Federal Reserve Bank of St. Louis President James Bullard did not mince words on why state and local governments need to end their lockdowns (which New Jersey just extended by another month today, incidentally):
Federal Reserve Bank of St. Louis President James Bullard said policy makers need to mitigate the ongoing risks from the coronavirus in the second half of the year and gradually reopen the U.S. economy to avoid deeper harm.
“The shutdown can’t go on forever because if it does, deep into the second half, then I think you risk getting into a financial crisis or even a depression scenario,” Bullard told CNBC television in an interview on Wednesday. “And if you get into that I think even health outcomes would be way worse.”
The U.S. central bank last week left interest rates unchanged just above zero and has continued to expand its already-historic response to the crisis by broadening some of the nine emergency lending programs the Fed has unveiled since March to keep credit flowing as Americans hunker down to limit contagion.
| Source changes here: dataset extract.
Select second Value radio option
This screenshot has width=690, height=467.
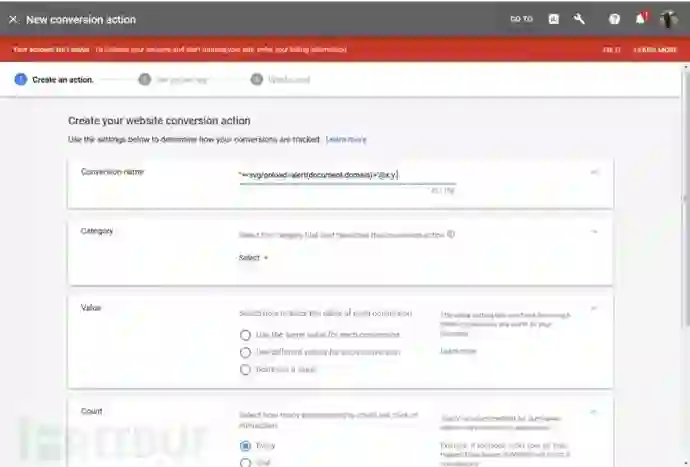point(246,353)
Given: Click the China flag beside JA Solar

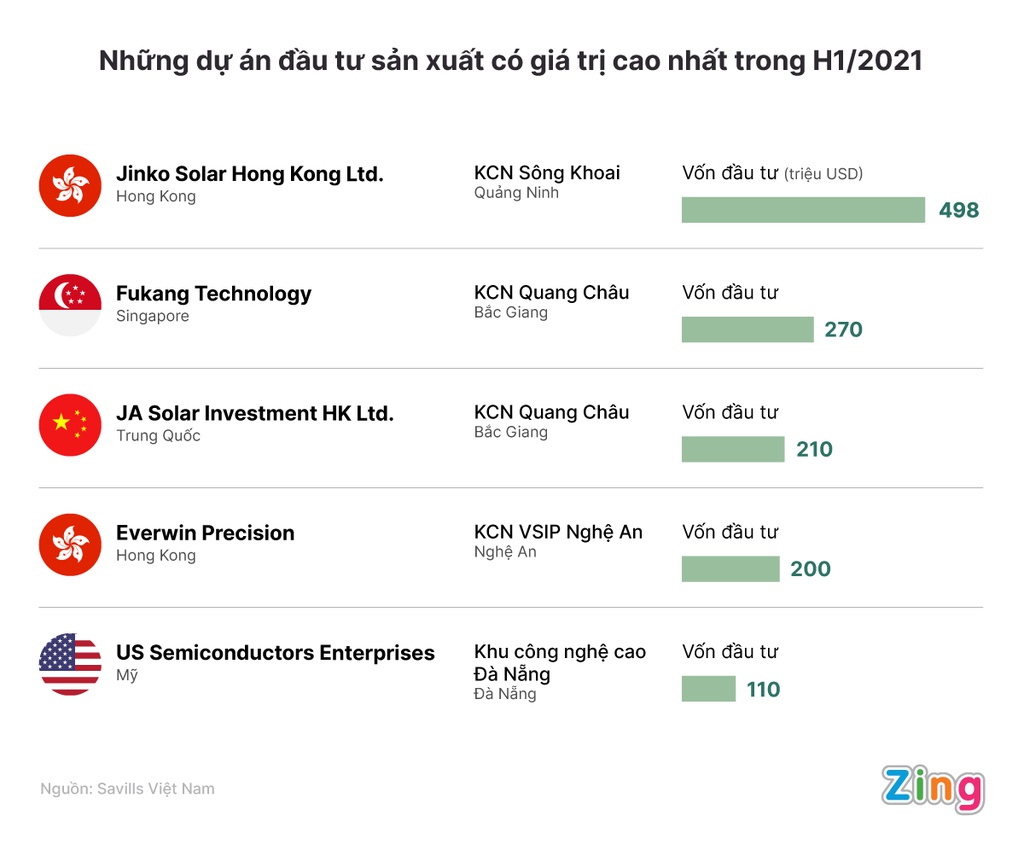Looking at the screenshot, I should coord(70,424).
The St. Louis Fed president said he wasn’t surprised by Wednesday’s ADP Research Institute report that U.S. companies cut payrolls by more than 20 million jobs in April, which he characterized as stemming from a partial shutdown of the economy as a way to ensure public health.
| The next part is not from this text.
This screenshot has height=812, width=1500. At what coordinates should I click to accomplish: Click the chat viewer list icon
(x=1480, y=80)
Economists surveyed by Bloomberg expect U.S. government data due on Friday to show the unemployment rate surged last month to 16% from 4.4% in March.
“The jobs report will be one of the worst ever,” said Bullard, who is not a voter this year on the rate-setting Federal Open Market Committee. The St. Louis Fed president predicted the unemployment rate will be “extremely high,” possibly climbing to 20% or above during the shutdown. “I think it can come down under double digits by the end of the year,” he said.
Policy makers need to mitigate the risks of the virus just as they live with other risks, Bullard said, even if scientists are unable to create a vaccine anytime soon.
BlackRock Inc. Chief Executive Officer Larry Fink had a stark message for a private audience: As bad as things have been for corporate America in recent weeks, they’re likely to get worse.
Mass bankruptcies, empty planes, cautious consumers and an increase in the corporate tax rate to as high as 29% were part of a vision Fink sketched out on a call this week. The message from the leader of the world’s biggest asset manager contrasts with the ebullient tones of a stock market that has snapped back from recent lows.
Even among Wall Street luminaries, Fink speaks with particular clout. He has been advising President Donald Trump on how to navigate the effects of the coronavirus pandemic. And BlackRock is playing a key role in the Federal Reserve’s efforts to stabilize markets, helping the central bank buy billions of dollars in assets.
Fink said on the call with clients of a wealth advisory firm that bankers have told him they expect a cascade of bankruptcies to hit the American economy, and he wondered if the Fed needed to do more to provide support, according to a person with knowledge of the remarks…
Even as the U.S. is plunged into deepening economic gloom, it will have to raise taxes to pay for emergency efforts to rescue sectors grappling with a difficult recovery, he warned on the call.
Among his predictions: lifting the 21% corporate rate signed into law as part of 2017’s tax overhaul to about 28% or 29% next year, according to the person. Fink also said he sees tax rates for individuals going up.
Raising taxes would water down the biggest legislative achievement of Trump’s time in office, when he and a Republican-controlled Congress drove through the most significant changes to the tax code in decades.
Lower corporate rates juiced profits and showered cash on shareholders through increased dividends and stock buybacks. Now, at a time when many taxpayers are less able to bear the burden of higher taxes, the government may be forced to extract a larger share of companies’ and individuals’ income.
The spread of the coronavirus, and measures taken to mitigate it, slammed the brakes on the economy. While Trump pushes to reopen commerce and his officials predict a rapid rebound, public health experts and some economists are skeptical the crisis will soon be over.
Politicians, business leaders and economists are beginning to confront the risks of a limited federal response that might speed up the demise of smaller companies and wreck state and municipal finances that pay for schools, law enforcement and infrastructure.
That won’t be the only strain on companies. Many may have to operate with only about half their staff in the office for more than a year, according to Fink. Across white-collar industries, millions are working remotely from home. It would be hard to see a complete return without mass availability of rapid testing, he said.
There’s a risk that the U.S. outbreak will be severe enough to leave a long-lasting impact on the American psyche, undermining Americans’ willingness to take public transport or fly, according to Fink. He said he’s not aware of any of his CEO peers planning international travel this year.
Underscoring the point, this week home-sharing leader Airbnb Inc. and ride-hailing firm Uber Technologies Inc. announced plans for mass layoffs as they wrestle with falling demand and dimmed prospects for the rest of the year.